We also note that by far the best order parameters for the fully hydrated case were reported on March 9th 2014 by Antti Lamberg, who used simple brute force heuristics to optimise the dihedral parameters (of a united atom force field) to accurately reproduce the experimental values. As this approach is very fresh, and currently under discussion, we have not yet included these results into the comparison.

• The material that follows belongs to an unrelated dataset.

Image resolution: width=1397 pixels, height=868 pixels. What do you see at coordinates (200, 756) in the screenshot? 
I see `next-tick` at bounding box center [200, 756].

Conclusion: Next we need the responses. There clearly is still room for improvement in the current force fields, even in the standard system of a pure lipid bilayer at full hydration. However, the quality of a force field (in terms of the goal we set for this project, that is, correctly reproducing the headgroup conformations) depends ultimately on its ability to correctly respond to changing environmental conditions.

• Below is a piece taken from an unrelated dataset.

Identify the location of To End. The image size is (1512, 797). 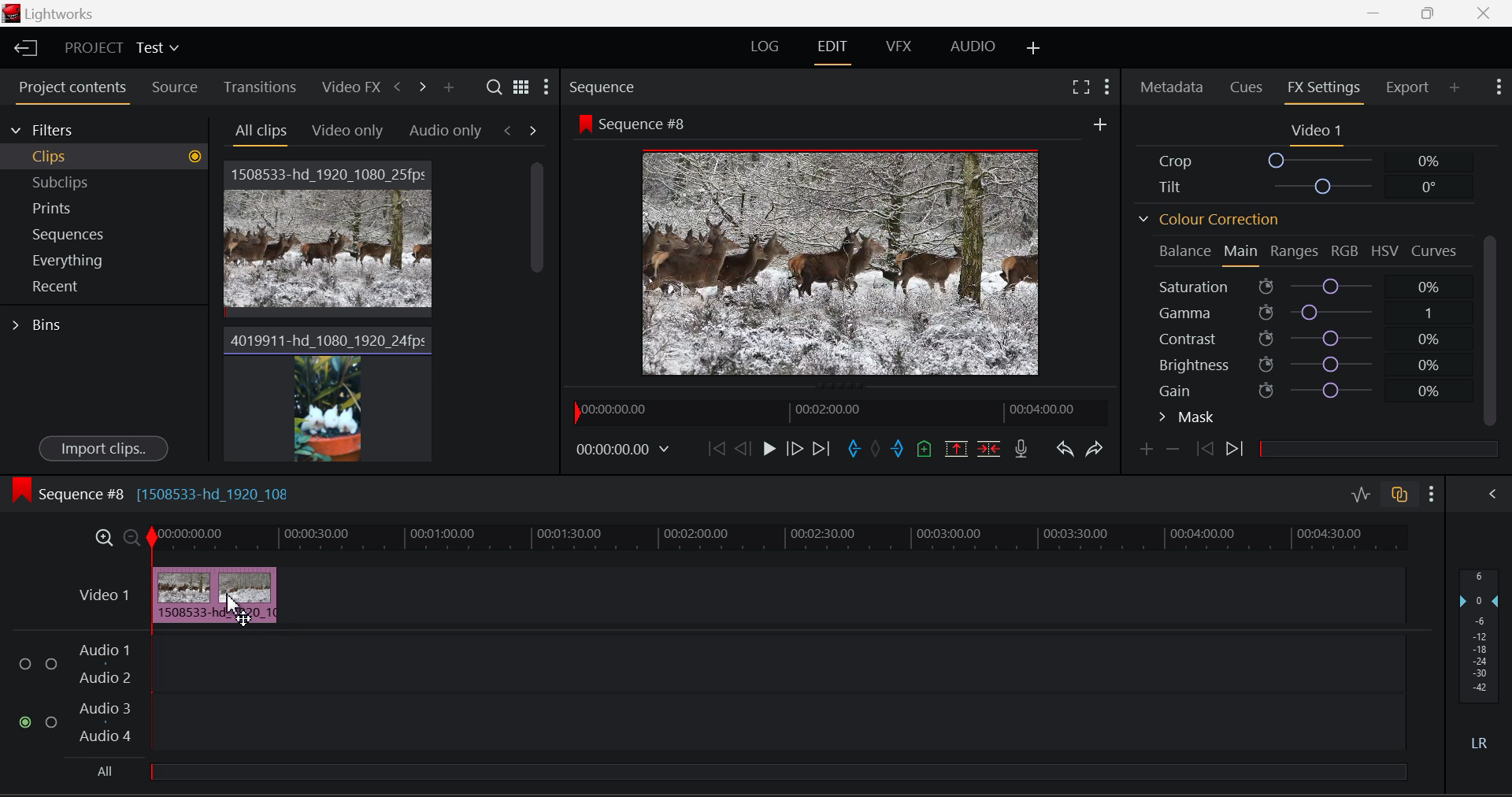
(821, 450).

Based on the here presented analysis at full hydration, it is now justified to focus mostly on testing the responses—to hydration levels, ion concentrations, and cholesterol content—in the top three force fields: CHARMM36, MacRog, and GAFFlipid. (In fact, some response data have already been reported in the blog. An overview of these will be presented in a separate post.) The responses of the other
Should any of the three promising all-atom force fields pass the response tests, we might try to use it as a basis on which to build a well-performing united atom model. If successful, this approach would fulfil the goal of our project.
Things still To Do for full hydration:
Calculate the order parameters in the new AmberLipid14: Work already in progress by Samuli.Calculate the order parameters in the Ulmschneider force field: No work yet in progress.- Calculate the order parameters in the CHARMM36-UA force field: No work yet in progress.
Notes on some technical issues that came up while the results presented here were produced. These notes are probably not crucial for the goals of the nmrlipids-project, but are presented here as they might be of general interest to the project participants or to the lipid simulation community at large.
We were not able to completely reproduce the results for GAFFlipids (area per molecule, order parameters) reported in the original publication [Dickson 2012]. We tested various approaches (different lipid types, different bond constraints, different thermostats, different hydrogen masses), but the issue remains so far unsolved. It is possibly related to differences between Gromacs and Amber simulation packages.
Three problems were encountered while reproducing the results of Poger et al. 2012:
- We could not reproduce the area per molecule reported in the publication.
- Contrary to what was reported in the publication, results (area per molecule and order parameters) were affected by the choice of method for calculating the electrostatic interactions: reaction field vs. PME.
- The order parameters for the headgroup and glycerol carbons of different models (Poger, Kukol, Berger) reported by Poger et al (in their Table 2) differ from the results that have been obtained in the blog.
- It turned out that Gromacs versions 4.0 and 4.5 give different results for reaction field simulations. For more details see the Redmine Bug Report.
- While changing from reaction field to PME, Poger et al. also decreased their Lennard-Jones cut-off from 1.4 nm to 1.0 nm. This could possibly compensate for the changes we observed when switching from reaction field to PME and keeping the rest of our parameters fixed.
- This was not investigated further, as none of the reported order parameter sets (neither in the blog nor in the publication) were in good agreement with the experimental values. However, it is not clear to us if the Gromacs tool g_order was maybe used by Poger et al. for calculating the headgroup order parameters—this can be problematic should the hydrogens of a single carbon experience a split, i.e., give different order parameters.